On November 24, 1971, a man calling himself Dan Cooper boarded a Northwest Orient flight from Portland International Airport to Seattle. Not long after take-off, he passed a note to a flight attendant claiming he had a bomb in his briefcase. He demanded $200,000, four parachutes, and a fuel truck standing by in Seattle.
He got them.
After releasing the passengers and refueling the plane, Cooper ordered the flight crew to take off again on a southeast course toward Mexico City. He had them fly low with the landing gear extended and the cabin unpressurized. The low speed and high drag burned through fuel more quickly than expected and so they altered course to refuel in Reno.
Long before they got there, though, an indicator light in the cockpit showed the aft stairs had been extended. A few minutes later, the tail of the plane jumped as though someone had taken his leave.
By most accounts, Cooper was a badass: he knew the terrain, he knew the equipment and tolerances for the 727 aircraft, he knew to have the interior lights darkened on landing to thwart police snipers. The trick with the air stairs had been used by military and CIA operatives during Vietnam. He was calm. He was friendly, paying for the bourbon and waters he ordered including a tip.
All they ever found were a torn placard from the 727’s rear exit in 1978 and three packets of the ransom cash buried under silt in the Columbia River in 1980. There was DNA on the tie but it hasn’t been matched to anyone. No one is sure if the money was deliberately buried or washed there.
Law enforcement likes to say that none of the ransom money has ever been spent, but when was the last time a clerk checked your twenty-dollar bill against the D.B. Cooper ransom cash serial number list? All Cooper would have to do was wait a year or two, go to some small town elsewhere in the country, deposit a few grand here and there in local banks and then write checks between them to accumulate it again.

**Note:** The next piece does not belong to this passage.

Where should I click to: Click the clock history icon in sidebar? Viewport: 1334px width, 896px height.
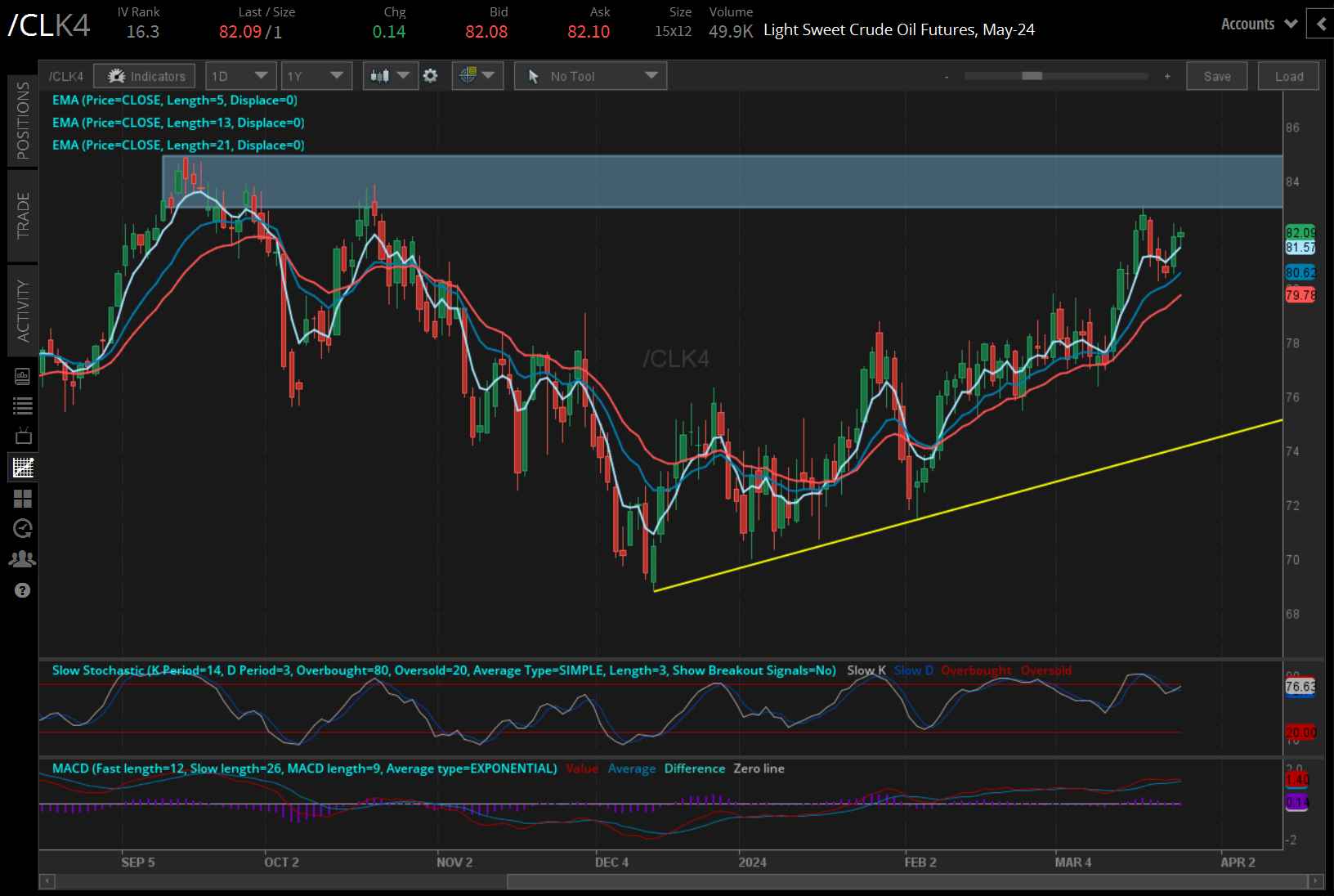[x=23, y=529]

Assuming that he made it, of course.
Of the parachutes Cooper did take, one was a training dummy — undeployable. It was accidentally included among the four. So it is possible that poor ol’ Cooper chose the wrong parachute, yanked on the cord, and came away with a plastic handle and ten inches of rope in his hands as he plummeted to the ground.
I like to imagine that Dan Cooper’s final word was, “Fuuuuuuuuuuuuuuuuuuuuuuuuuuuuuuuuuuuuuuuuuccccccckkkkkkkkkkkkk!”
Unless, that is, the torn safety placard was the last thing Cooper managed to grab before being sucked out of the plane instead of executing a jump at all. In that case, his final word was, “Shhhhiiiiiiiiitttttttt!” followed quickly by the thump of his body against the tail of the plane.
Is he dead or alive? What’s my theory?
There are really just two possibilities.
- Cooper died during the jump or soon after. The weather was bad, the temperatures were brutal, and the terrain was unforgiving — towering trees and sharp rocks.
- Cooper somehow survived insane winds and cold, landed in the scary wilderness with only manageable injury, and avoided law enforcement for the next fifty years by spending his money wisely. If this is true, it makes him THE GREATEST AMERICAN WHO EVER LIVED. The SEALS who bagged Bin Laden look like Boy Scouts compared to this mother fucker.
I know which one I prefer. I prefer to think of an elderly man, a grandfather or great-grandfather now, who quietly reads the paper as grandchildren frolic around him on Thanksgiving and occasionally slips one a twenty-dollar bill.
“Get yourself something nice, kiddo,” he says.
And when some blowhard at a party brags about his golf score or shows off his Porsche or declares himself a captain of industry, this old man nods politely and absolutely does NOT say, “I jumped out of a fucking 727 with two hundred grand strapped to my waist. Now I build birdhouses.”
Then he watches his episode of In Search Of again with a bourbon and water.